Work to be completed = Filter the entries, keeping every line with the string "will".

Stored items

--- START ---

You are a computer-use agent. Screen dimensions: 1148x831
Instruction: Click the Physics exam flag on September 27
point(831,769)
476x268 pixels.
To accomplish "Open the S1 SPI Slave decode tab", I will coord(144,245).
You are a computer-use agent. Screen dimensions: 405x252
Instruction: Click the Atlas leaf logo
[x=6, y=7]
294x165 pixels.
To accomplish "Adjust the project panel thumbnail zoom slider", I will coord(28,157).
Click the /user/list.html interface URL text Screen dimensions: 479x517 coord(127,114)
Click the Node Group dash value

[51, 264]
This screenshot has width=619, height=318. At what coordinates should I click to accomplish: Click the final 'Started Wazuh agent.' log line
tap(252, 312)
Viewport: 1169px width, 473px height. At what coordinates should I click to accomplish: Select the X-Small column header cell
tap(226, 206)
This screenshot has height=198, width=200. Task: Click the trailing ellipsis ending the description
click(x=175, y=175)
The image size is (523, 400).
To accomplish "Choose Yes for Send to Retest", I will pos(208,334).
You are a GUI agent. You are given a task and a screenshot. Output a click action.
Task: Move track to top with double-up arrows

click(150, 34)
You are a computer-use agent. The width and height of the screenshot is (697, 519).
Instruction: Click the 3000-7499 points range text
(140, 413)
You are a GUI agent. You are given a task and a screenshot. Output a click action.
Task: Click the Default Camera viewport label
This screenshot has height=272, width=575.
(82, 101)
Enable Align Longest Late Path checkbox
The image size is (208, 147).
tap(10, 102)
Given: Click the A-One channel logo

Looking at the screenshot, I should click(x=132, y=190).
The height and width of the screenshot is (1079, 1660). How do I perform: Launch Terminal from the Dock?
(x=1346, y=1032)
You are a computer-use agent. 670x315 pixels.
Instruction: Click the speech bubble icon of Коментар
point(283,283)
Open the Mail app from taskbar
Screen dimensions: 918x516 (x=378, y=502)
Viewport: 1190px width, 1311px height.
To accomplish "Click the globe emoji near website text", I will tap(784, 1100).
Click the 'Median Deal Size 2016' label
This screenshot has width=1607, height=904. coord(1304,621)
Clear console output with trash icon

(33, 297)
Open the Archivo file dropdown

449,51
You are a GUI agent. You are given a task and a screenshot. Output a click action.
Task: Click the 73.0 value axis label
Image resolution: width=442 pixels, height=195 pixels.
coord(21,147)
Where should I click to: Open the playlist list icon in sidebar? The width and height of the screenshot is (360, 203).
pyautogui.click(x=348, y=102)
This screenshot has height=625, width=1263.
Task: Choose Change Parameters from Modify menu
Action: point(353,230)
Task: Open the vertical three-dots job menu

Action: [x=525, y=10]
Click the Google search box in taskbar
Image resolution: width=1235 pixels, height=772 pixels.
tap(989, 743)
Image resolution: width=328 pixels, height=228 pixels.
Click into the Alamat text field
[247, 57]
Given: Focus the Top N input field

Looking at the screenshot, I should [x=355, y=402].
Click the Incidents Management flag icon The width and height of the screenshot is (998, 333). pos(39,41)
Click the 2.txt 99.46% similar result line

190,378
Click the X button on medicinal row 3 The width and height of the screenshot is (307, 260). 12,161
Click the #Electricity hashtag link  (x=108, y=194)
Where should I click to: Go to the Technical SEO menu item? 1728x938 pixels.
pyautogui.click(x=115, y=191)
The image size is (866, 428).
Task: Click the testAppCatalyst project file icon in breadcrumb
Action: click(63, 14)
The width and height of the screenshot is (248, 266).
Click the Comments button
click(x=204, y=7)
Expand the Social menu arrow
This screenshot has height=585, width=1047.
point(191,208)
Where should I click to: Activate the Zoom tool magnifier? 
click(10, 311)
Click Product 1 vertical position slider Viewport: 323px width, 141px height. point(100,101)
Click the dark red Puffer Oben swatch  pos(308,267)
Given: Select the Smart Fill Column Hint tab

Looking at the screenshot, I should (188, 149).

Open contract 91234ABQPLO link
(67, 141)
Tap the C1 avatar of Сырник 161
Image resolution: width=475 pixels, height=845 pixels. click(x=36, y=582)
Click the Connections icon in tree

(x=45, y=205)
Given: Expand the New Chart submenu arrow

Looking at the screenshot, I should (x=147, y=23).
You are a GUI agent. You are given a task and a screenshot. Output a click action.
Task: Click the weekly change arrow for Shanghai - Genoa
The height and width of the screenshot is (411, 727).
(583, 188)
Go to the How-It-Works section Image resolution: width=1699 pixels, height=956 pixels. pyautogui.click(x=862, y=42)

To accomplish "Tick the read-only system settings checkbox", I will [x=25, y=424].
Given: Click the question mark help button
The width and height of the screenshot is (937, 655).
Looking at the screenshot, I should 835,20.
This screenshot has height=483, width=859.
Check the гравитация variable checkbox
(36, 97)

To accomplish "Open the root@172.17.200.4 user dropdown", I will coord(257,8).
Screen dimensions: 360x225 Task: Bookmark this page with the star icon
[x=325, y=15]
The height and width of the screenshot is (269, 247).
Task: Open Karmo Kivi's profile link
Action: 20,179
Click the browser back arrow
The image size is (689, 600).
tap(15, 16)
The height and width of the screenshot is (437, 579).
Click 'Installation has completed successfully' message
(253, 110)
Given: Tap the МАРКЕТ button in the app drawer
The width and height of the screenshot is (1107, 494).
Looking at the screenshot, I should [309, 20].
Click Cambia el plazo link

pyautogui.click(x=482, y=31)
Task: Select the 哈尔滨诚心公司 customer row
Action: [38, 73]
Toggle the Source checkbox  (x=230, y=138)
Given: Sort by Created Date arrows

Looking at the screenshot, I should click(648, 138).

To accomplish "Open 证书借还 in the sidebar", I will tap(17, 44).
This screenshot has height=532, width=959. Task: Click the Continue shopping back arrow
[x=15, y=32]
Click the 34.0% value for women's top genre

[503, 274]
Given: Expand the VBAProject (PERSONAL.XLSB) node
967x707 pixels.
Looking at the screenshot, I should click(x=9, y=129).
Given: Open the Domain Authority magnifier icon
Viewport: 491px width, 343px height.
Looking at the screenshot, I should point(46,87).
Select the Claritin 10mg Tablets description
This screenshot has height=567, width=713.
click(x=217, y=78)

--- END ---

Output below =
To accomplish "Open the S1 SPI Slave decode tab", I will coord(144,245).
To accomplish "Adjust the project panel thumbnail zoom slider", I will coord(28,157).
To accomplish "Choose Yes for Send to Retest", I will pos(208,334).
To accomplish "Click the globe emoji near website text", I will tap(784, 1100).
To accomplish "Tick the read-only system settings checkbox", I will [x=25, y=424].
To accomplish "Open the root@172.17.200.4 user dropdown", I will coord(257,8).
To accomplish "Open 证书借还 in the sidebar", I will tap(17, 44).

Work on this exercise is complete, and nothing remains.